Now, let's solve the problem step by step:
1. Start by using the dot product formula for r and p.
r·p = |r| |p| cosα
2. We know that |r| cosα = |q|, so the equation becomes:
|q| = |r| |p| cosα
3. Rewrite |q| as |p| - 1 (since |p| = |q| + 1):
|p| - 1 = |r| |p| cosα
4. Rearrange the equation to isolate cosα:
cosα = (|p| - 1) / (|r| |p|)
5. We can use the Pythagorean identity to find sinα:
sinα = √(1 - cos^2α)
6. Finally, the angle between p and q can be found using the formula:
θ = tan^(-1)(sinα / cosα)
Now, by substituting the given value tan^(-1)(3/4) for α and solving the equation, we will get the angle between p and q.
Let's assume the magnitude of vector p is represented as |p| and the magnitude of vector q is |q|. Given that the magnitude of vectors p and q differ by 1, we can express this as:
|p| = |q| + 1 (Equation 1)
We are also given that the magnitude of the resultant (R) of vectors p and q makes an angle of tan inverse (3/4) with p. Let's denote the angle between p and q as θ.
Now, let's analyze the given information and use it to find the angle θ.

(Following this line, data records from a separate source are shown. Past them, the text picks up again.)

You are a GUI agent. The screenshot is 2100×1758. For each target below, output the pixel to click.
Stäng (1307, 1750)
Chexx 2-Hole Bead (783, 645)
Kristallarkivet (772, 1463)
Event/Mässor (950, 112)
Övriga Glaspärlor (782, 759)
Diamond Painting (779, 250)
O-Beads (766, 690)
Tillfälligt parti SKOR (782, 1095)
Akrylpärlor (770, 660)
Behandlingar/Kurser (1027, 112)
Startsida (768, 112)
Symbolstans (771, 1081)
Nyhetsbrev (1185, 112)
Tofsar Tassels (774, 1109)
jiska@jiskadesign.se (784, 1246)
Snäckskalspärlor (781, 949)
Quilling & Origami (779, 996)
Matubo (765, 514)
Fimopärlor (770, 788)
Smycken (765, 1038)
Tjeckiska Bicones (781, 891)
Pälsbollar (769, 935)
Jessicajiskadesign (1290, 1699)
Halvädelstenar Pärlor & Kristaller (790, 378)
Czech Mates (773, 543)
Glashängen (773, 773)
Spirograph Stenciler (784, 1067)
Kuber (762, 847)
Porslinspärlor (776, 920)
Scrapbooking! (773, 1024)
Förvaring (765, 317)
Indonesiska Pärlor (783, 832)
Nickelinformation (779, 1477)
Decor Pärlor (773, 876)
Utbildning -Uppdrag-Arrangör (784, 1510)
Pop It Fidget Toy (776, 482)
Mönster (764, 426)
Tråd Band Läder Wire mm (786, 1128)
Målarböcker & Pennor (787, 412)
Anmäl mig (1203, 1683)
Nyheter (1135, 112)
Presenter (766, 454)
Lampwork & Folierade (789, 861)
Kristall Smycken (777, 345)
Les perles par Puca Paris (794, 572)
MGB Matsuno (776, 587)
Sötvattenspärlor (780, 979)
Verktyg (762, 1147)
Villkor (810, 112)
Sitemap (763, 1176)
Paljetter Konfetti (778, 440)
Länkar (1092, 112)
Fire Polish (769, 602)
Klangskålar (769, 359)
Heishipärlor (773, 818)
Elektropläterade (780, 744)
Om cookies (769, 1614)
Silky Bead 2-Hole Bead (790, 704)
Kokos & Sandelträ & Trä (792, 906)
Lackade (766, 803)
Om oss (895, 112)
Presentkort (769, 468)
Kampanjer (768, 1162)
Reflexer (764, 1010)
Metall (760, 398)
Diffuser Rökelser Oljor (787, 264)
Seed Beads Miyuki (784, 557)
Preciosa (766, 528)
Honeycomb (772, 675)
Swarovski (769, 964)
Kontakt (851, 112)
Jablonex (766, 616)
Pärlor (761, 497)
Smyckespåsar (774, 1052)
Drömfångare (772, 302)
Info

Using trigonometry, we have:
tan(θ) = (|R| sin(θ)) / (|R| cos(θ))
tan(θ) = (|q| sin(θ) + 1) / (|q| cos(θ))
Since tan(θ) = 3/4, we have:
3/4 = (|q| sin(θ) + 1) / (|q| cos(θ))
Now, let's solve this equation to find the value of θ.
Cross-multiply:
4(|q| sin(θ) + 1) = 3(|q| cos(θ))
4|q| sin(θ) + 4 = 3|q| cos(θ)
Divide both sides by |q|:
4 sin(θ) + 4/|q| = 3 cos(θ)
Rearrange the equation:
4 sin(θ) - 3 cos(θ) = -4/|q|
Using the Pythagorean identity (sin²(θ) + cos²(θ) = 1), we can square the equation:
(4 sin(θ) - 3 cos(θ))^2 = (-4/|q|)^2
16 sin²(θ) - 24 sin(θ) cos(θ) + 9 cos²(θ) = 16/|q|^2
Now, we can substitute tan²(θ) = 9/16 (from the given tan inverse(3/4)):
16(1 - tan²(θ)) - 24 tan(θ) = 16/|q|^2
16 - 16 tan²(θ) - 24 tan(θ) = 16/|q|^2
16 (1 - tan²(θ) - 24 tan(θ)) = 16/|q|^2
Simplifying further:
1 - tan²(θ) - 24 tan(θ) = 1/|q|^2
tan²(θ) + 24 tan(θ) + 1/|q|^2 - 1 = 0
Let's substitute tan(θ) = 3/4:
(3/4)^2 + 24 (3/4) + 1/|q|^2 - 1 = 0
9/16 + 72/16 + 1/|q|^2 - 1 = 0
81/16 + 1/|q|^2 - 1 = 0
81/16 + 1/|q|^2 = 1
81 + 16/|q|^2 = 16
16/|q|^2 = 16 - 81 = -65
This resulting equation is not possible, as we cannot have a negative value for the magnitude of a vector. Therefore, the angle θ between vectors p and q cannot be determined with the given information.
hmmm...
If θ is the angle between p+q and p, cosθ = 4/5
If Ø is the angle between p+q and q, then the angle between p and q is θ+Ø
Let's let |q| = a, so |p| = a+1
p•q = a(a+1)cos(θ+Ø)
(p+q)•p = |p+q|*|p| cosθ = (4/5)(a+1)|p+q|
(p+q)•q = |p+q|*|q| cosØ = |p+q|(a) cosØ
|p+q| = pcosθ + qcosØ = (4/5)(a+1) + acosØ
Somewhere in those equations you can surely solve for a and Ø, and you want θ+Ø.
Play around with that, while I do the same.
Or, there may be a handy formula I have forgotten.